### Task to complete:
Leave out the pictures and retype exactly the lines from the one with "Where should I click to: Click the red" through the end of the records.

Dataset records
********
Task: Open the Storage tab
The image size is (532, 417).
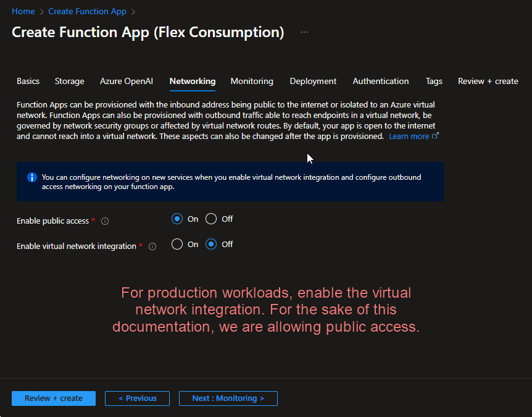Action: (69, 81)
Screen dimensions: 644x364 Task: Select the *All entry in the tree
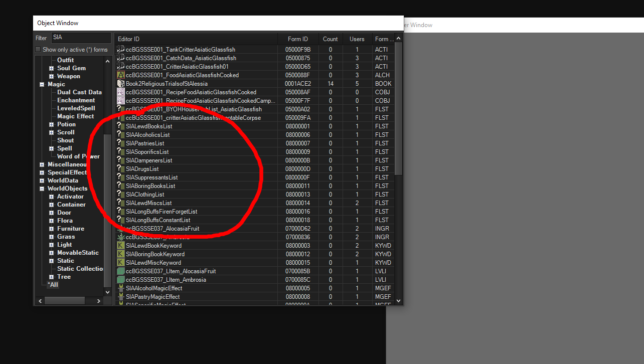pos(53,284)
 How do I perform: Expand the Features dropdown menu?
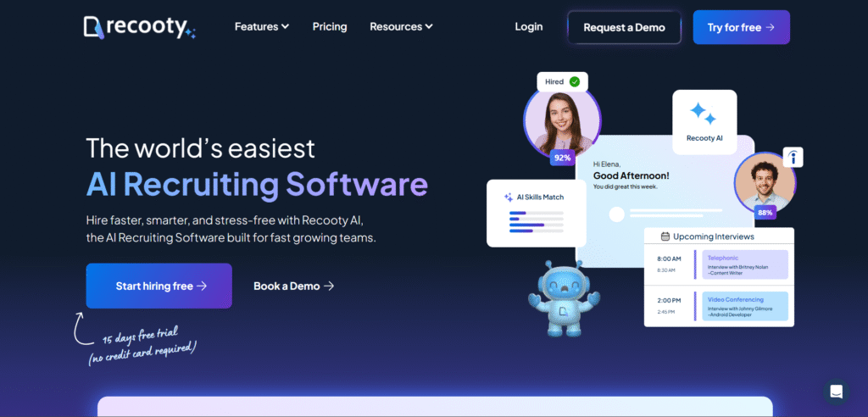pos(262,27)
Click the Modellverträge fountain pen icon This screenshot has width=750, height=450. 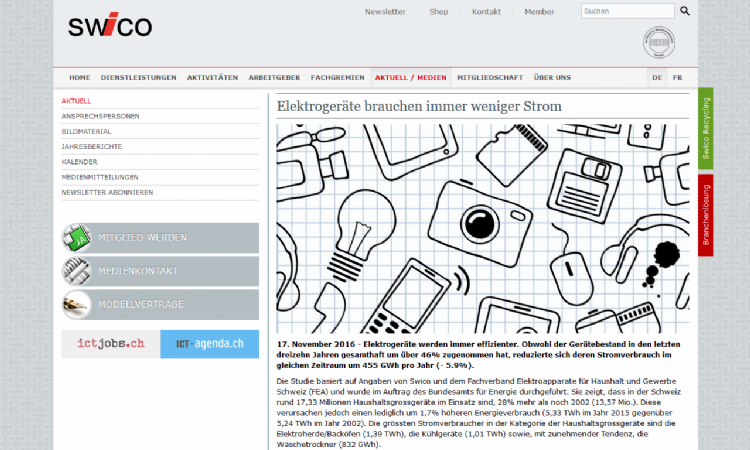[x=77, y=304]
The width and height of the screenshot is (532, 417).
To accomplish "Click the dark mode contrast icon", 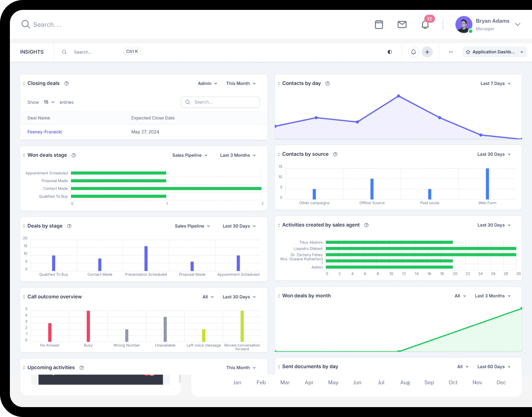I will click(x=389, y=52).
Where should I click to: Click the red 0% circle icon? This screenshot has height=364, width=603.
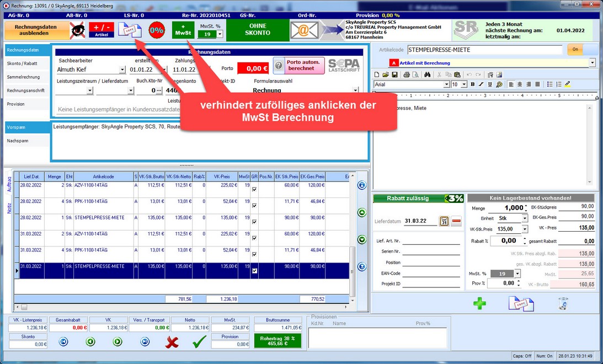156,30
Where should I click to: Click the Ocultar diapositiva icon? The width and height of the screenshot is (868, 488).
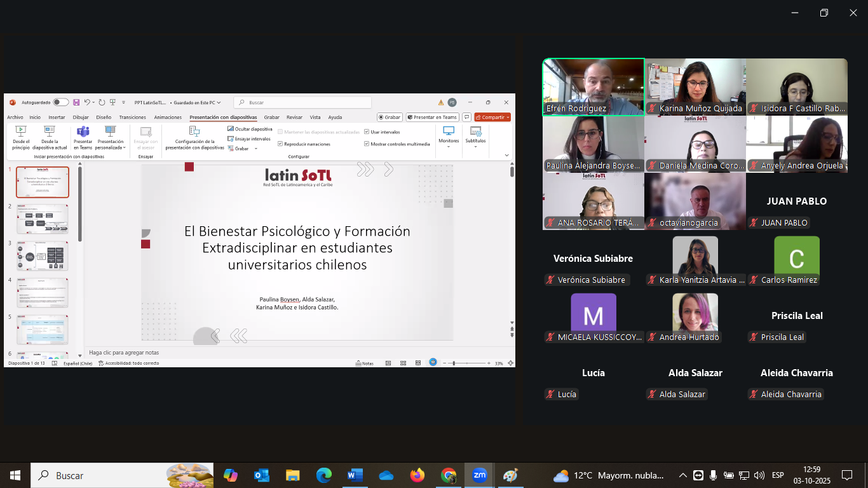[231, 129]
********
### Result below:
Where should I click to: Click the red 0% circle icon? This screenshot has height=364, width=603.
156,30
Where should I click to: Click the Ocultar diapositiva icon? The width and height of the screenshot is (868, 488).
[231, 129]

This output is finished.